Task goal -
Find the line containing "Given: Open file using the folder icon" in the data below and repeat it, along with all later lines, exactly through the last one.

Source data
::::::
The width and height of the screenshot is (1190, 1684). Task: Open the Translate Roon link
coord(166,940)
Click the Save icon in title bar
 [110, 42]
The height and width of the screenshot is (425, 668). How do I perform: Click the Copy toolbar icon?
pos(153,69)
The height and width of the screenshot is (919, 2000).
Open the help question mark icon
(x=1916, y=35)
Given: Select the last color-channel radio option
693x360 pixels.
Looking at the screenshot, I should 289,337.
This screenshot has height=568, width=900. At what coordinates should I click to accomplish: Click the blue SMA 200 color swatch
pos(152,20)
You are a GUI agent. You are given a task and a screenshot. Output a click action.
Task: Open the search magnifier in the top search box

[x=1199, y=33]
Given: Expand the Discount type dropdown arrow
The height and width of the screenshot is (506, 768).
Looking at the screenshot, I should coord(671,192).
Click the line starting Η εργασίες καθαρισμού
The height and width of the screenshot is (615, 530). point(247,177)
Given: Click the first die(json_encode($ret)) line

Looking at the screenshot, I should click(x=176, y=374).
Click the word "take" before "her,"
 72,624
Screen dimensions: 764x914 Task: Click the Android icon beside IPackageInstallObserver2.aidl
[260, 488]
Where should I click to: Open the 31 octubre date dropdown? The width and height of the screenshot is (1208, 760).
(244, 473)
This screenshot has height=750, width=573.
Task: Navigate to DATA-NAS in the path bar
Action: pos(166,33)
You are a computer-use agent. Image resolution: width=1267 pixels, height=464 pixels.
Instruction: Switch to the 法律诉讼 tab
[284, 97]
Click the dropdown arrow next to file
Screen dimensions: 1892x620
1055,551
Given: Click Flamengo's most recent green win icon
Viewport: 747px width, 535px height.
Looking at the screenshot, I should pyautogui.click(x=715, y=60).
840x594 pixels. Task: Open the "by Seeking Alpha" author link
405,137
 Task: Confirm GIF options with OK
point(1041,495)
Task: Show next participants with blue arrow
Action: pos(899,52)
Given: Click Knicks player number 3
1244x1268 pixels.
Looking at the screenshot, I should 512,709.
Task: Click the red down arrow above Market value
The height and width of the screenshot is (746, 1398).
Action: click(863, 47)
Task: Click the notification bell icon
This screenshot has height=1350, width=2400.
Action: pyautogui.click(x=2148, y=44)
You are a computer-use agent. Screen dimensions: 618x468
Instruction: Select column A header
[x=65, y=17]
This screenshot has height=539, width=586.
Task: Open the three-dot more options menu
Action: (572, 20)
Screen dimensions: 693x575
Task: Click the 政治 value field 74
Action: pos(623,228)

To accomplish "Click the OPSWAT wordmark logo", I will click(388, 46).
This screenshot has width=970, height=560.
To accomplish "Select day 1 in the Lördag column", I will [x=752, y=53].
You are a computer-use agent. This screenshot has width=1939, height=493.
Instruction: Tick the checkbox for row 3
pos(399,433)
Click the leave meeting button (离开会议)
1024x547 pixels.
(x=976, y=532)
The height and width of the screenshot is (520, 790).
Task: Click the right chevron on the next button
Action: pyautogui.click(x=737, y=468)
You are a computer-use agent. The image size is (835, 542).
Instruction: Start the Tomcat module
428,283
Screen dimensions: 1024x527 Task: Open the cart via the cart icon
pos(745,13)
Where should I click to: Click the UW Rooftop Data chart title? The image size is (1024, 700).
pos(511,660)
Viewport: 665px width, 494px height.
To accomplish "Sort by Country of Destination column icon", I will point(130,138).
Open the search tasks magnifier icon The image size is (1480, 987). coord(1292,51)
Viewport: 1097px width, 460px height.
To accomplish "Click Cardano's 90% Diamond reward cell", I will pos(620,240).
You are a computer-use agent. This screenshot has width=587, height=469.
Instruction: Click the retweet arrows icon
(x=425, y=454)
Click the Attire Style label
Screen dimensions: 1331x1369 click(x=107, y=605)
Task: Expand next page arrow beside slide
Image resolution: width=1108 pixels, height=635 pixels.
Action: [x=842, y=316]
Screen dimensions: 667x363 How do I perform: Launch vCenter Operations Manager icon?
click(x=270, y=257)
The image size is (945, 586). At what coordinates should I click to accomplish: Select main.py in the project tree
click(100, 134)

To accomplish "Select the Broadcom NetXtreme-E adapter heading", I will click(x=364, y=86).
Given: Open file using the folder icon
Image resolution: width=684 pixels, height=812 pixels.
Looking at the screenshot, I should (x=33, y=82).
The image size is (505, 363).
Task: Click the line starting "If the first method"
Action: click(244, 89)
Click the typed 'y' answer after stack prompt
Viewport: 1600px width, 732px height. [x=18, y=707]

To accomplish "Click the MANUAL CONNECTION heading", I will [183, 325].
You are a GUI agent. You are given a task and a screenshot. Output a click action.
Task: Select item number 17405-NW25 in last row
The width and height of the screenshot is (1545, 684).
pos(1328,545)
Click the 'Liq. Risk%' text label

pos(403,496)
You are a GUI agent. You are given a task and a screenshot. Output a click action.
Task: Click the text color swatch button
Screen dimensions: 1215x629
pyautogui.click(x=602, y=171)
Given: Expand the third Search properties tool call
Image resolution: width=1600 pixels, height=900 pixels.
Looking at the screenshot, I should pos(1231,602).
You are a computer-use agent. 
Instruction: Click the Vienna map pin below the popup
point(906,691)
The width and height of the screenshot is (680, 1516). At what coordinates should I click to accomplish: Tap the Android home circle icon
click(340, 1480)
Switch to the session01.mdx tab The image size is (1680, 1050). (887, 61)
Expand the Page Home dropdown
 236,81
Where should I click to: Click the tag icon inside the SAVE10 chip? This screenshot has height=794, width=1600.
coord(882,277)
::::::
Written reply -
Given: Open file using the folder icon
Image resolution: width=684 pixels, height=812 pixels.
Looking at the screenshot, I should (x=33, y=82).
The image size is (505, 363).
Task: Click the line starting "If the first method"
Action: click(244, 89)
Click the typed 'y' answer after stack prompt
Viewport: 1600px width, 732px height. [x=18, y=707]

To accomplish "Click the MANUAL CONNECTION heading", I will [183, 325].
You are a GUI agent. You are given a task and a screenshot. Output a click action.
Task: Select item number 17405-NW25 in last row
The width and height of the screenshot is (1545, 684).
pos(1328,545)
Click the 'Liq. Risk%' text label

pos(403,496)
You are a GUI agent. You are given a task and a screenshot. Output a click action.
Task: Click the text color swatch button
Screen dimensions: 1215x629
pyautogui.click(x=602, y=171)
Given: Expand the third Search properties tool call
Image resolution: width=1600 pixels, height=900 pixels.
Looking at the screenshot, I should pos(1231,602).
You are a computer-use agent. 
Instruction: Click the Vienna map pin below the popup
point(906,691)
The width and height of the screenshot is (680, 1516). At what coordinates should I click to accomplish: Tap the Android home circle icon
click(340, 1480)
Switch to the session01.mdx tab The image size is (1680, 1050). (887, 61)
Expand the Page Home dropdown
 236,81
Where should I click to: Click the tag icon inside the SAVE10 chip? This screenshot has height=794, width=1600.
coord(882,277)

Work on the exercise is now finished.